Wednesday, January 23, 2013

What H. G. Wells and C. S. Lewis Wrote That Has Influenced My Biblical Thinking

The following three statements have greatly influenced my biblical thinking. H. G. Wells wrote the first two statements and C. S. Lewis wrote the third.

“Jesus was too great for his disciples. And in view of what he plainly said, is it any wonder that all who were rich and prosperous felt a horror of strange things, a swimming of their world at his teaching?  Perhaps the priests and rulers understood him better than his followers. He was dragging out all the little private reservations they had made from social service into the light of a universal religious life.  He was like a terrible moral huntsman, digging people out of the snug burrows in which they had lived hitherto. In the white blaze of his kingdom there was to be no property, no privilege, no pride, and no precedence, no motive and reward but love. Is it any wonder that people were dazzled and blinded, and cried out against him? Even His disciples cried out when he would not spare them that light. Is it any wonder that the priests realized that between this man and themselves there was no choice but that he, or their priestcraft, should perish?

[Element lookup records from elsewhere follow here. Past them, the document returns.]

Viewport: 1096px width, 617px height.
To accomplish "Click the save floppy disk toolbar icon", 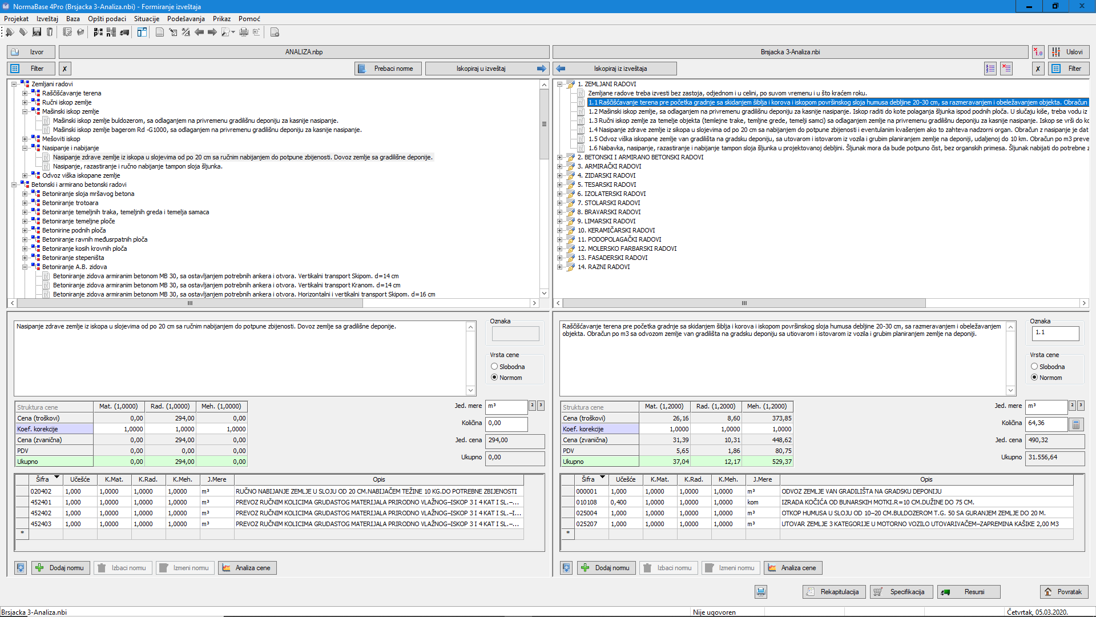I will click(37, 33).
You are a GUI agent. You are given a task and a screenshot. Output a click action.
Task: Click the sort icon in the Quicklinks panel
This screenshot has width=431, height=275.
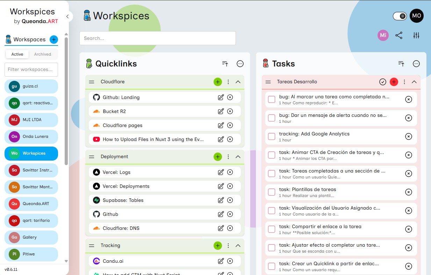[x=225, y=64]
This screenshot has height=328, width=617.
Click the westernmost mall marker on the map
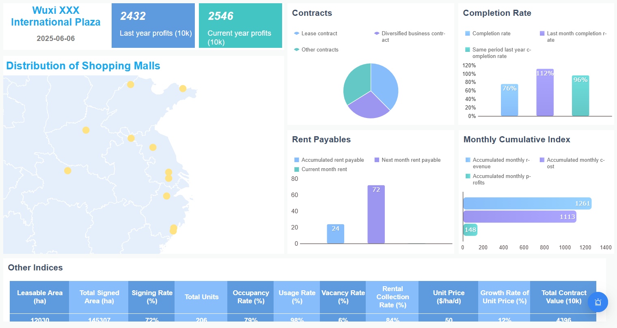point(68,171)
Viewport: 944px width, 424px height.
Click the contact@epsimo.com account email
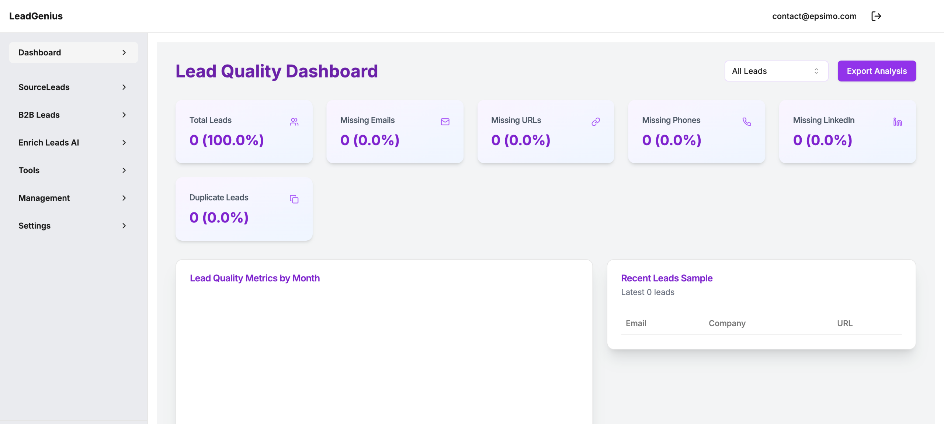tap(814, 16)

Is it any wonder that the Roman soldiers, confronted and amazed by something soaring over their comprehension and threatening all their disciplines, should take refuge in wild laughter, and crown him with thorns, and robe him in purple, and make a mock Caesar of him?  For to take him seriously was to enter into a strange and alarming life, to abandon habits, to control instincts and impulses, and to embrace an incredible happiness. Is it any wonder that to this day this Galilean is too much for our small hearts?” (Wells, The Outline of History, Vol. 1, pp. 425-6)

“The doctrine of the Kingdom God, which was the main teaching of Jesus, and which plays so small a part in the Christian creeds, is certainly one of the most revolutionary doctrines that ever stirred and changed human thought.” (Wells, The Outline of History, Vol. 2, p. 8)

“There is no neutral ground in the universe. Every square inch is claimed by God—and counterclaimed by Satan.” (Lewis, "Christianity and Culture," Christian Reflections, p. 33)

Yes, Jesus mission was and is much, much bigger than most people understand!